Thursday, April 3, 2008

young and restless?

its 3:02am and my head is fulllll but my body light. i'm drenched to the bone, stripped down in my underwear as a result of my impulsive run in the rain. i live for this rush. i'm living for the hopes of change.

god damnnnit. i'm nineteen years old. is that old or young? i think i feel young but nineteen is a long time to stay alive when everyone else around you is falling to pieces and surrendering to diseases and violence. so am i old? or just lucky so far? i'm still here, blood trickling through my veins and through the ventricles and atriums of my heart. but i feel as though i am gasping for breath, short of air. falling short on my words and struggling through actions.

i'm not depressed. i'm not suicidal. in fact it is everything oppisite of that. i want to live. i want to take advantage of every day. of all my options, oppurtunities, and engage in laugher. but these minutes wind in so sharply, stealing away hours, allowing me to become lost in days that fade into morning without a flicker of sleep. i'm just restless. just fucking restless.

i want so much more than this. than this two by two cubicle of a room that smells like water damaged walls. septic seaping through ceilings. i want more than this campus can give me. beyond the fucking greek like ra-ras gagging eachother with their dicks for initiation. more than red painted bodies plowing through people in stadiums rooting for people they don't know by name. more than the drunken bastards that wander around with a condom in their pocket and a forty hoping to fuck a girl who just got her heart broken. i want more than to be a bystander at a party, watching the world hook up around me. on top of me. in my bed. to only be asked why didn't you bring someone with you tonight? i want more than living off of organic soy beans and noshing on craisens and living out of a mircowave.

i am so much more than a nineteen year oldd binge drinking college freshmen hoping to get fucked by the next hot guy who walks through the frat house. i have so much more to do than to attend your pointless general education class about what you believe is the most important thing in the world. i am so god damn restless. there is so much more to life than learning from the books. there is so much more than slaving your youth away just so you can get a job to make enough money to slave the rest of your life away. how does this work. how does that even make sense. just because someone said we need an education to get a job? well now what, we all have college educations! should i go overseas? get my masters? suck your dick? Hi i'm spening thousands and thousands of dollars a year on random classes that will someone construct a degree that says i graduated in business. or teaching. or IT. fuck you.

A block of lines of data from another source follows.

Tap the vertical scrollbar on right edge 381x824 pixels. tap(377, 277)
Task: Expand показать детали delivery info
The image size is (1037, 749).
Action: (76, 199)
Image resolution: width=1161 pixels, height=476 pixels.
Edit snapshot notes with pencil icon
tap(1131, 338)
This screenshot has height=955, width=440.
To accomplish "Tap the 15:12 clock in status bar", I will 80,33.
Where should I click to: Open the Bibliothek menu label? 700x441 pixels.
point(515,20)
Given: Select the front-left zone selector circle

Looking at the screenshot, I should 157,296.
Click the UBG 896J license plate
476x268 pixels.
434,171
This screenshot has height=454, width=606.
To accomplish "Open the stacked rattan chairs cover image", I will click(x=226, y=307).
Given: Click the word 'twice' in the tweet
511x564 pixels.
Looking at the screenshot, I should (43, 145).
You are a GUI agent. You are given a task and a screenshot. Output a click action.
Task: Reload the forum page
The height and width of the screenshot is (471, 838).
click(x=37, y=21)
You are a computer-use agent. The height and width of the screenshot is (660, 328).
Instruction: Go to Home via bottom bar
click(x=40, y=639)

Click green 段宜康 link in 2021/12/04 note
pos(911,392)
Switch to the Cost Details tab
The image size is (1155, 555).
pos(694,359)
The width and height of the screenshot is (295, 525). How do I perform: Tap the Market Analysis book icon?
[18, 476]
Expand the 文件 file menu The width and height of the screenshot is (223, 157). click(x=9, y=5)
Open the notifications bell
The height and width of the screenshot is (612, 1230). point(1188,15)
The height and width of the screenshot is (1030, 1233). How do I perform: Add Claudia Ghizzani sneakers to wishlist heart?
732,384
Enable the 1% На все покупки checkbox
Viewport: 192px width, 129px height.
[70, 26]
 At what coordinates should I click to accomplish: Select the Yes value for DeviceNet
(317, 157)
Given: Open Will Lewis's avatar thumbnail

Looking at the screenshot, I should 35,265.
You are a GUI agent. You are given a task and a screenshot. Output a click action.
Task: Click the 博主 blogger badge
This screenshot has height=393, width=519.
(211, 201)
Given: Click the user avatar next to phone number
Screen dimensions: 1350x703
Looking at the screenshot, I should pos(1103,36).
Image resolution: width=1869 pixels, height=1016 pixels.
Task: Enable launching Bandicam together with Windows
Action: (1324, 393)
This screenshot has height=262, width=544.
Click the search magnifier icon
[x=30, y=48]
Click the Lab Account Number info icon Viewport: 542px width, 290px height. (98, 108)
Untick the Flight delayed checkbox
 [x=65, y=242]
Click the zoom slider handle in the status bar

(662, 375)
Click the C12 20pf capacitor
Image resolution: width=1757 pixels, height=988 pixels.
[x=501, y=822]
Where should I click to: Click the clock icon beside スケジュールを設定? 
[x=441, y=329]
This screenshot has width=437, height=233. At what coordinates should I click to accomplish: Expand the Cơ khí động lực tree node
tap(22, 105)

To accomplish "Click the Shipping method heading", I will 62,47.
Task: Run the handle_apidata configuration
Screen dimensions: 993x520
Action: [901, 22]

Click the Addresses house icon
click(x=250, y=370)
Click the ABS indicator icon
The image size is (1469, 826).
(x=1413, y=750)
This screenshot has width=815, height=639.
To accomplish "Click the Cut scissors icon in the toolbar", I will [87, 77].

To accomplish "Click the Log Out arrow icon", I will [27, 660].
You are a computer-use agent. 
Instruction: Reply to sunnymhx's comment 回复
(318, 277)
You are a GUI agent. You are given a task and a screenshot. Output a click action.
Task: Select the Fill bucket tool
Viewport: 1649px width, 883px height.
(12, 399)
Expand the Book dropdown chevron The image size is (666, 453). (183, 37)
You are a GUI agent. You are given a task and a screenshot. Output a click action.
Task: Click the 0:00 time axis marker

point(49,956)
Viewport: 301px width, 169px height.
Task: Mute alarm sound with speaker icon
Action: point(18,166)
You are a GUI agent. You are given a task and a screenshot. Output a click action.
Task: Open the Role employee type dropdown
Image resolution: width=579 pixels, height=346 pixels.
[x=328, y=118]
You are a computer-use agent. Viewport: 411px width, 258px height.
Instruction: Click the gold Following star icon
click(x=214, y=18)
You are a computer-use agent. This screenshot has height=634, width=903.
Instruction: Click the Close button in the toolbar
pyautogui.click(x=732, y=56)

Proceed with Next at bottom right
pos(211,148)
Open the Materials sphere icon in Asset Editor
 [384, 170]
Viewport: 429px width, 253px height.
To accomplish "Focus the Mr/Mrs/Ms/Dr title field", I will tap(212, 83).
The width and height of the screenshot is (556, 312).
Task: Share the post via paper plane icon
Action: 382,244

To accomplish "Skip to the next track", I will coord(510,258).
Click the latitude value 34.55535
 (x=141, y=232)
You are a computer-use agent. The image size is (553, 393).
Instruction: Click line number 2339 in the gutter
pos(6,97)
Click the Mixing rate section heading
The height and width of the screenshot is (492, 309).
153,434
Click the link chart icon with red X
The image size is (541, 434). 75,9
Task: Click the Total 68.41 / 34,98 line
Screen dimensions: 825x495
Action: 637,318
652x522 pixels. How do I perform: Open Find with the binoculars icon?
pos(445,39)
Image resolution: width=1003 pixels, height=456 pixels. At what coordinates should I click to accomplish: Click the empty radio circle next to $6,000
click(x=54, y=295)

all i want to do is learn how to fly a kite the right way. or learn how to dive. or backpack through europe with a map and a good soul. i want a cup of green tea and a good read. to sleep in and wake up in a patch of sun. i want to learn how to cook greek food. and soy foods. i want to learn to love again. i want to believe someone believes in me for a change. i want to get lost for days. change my name for a week. take the ferry instead of the train. i want to talk about modern art. i want to know what it was like growing up for you. i want to watch french cliche films. i want people to feel as though they can approach me. i want to stand in the streets and protest something i fight for. i want a beer on the beach. i want to figure out if i'm old or young. i want to stop knowing the future and not being able to tell people. i want everyone to stop runnning away. i want to kiss someone worthy in the spot i've been wanting to kiss someone in all semester, christ! i want to be able to sleep at night, or know how to.

i'm so restless. and done with this mundane, cookie-cutter way of how everything is percieved. isn't it crazy how everyone follows the norm. and agrees with it just because everyone else does. somebody has to break though it and think otherwise we would never change. we would stay the same. and what a terrible, terrible thought that is. complicated but easy to see- terrible non-the-less.

i'm just young and fucking restless. someone, something save me. sometime soon.